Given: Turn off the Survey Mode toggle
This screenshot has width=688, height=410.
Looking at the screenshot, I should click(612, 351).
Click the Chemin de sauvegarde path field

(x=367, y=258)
◆ ◆ ◆ ◆ ◆
◆ Brief
Could the data above be set down exactly, in full?

◆ Response to the exercise
Given: Turn off the Survey Mode toggle
This screenshot has width=688, height=410.
Looking at the screenshot, I should click(612, 351).
Click the Chemin de sauvegarde path field

(x=367, y=258)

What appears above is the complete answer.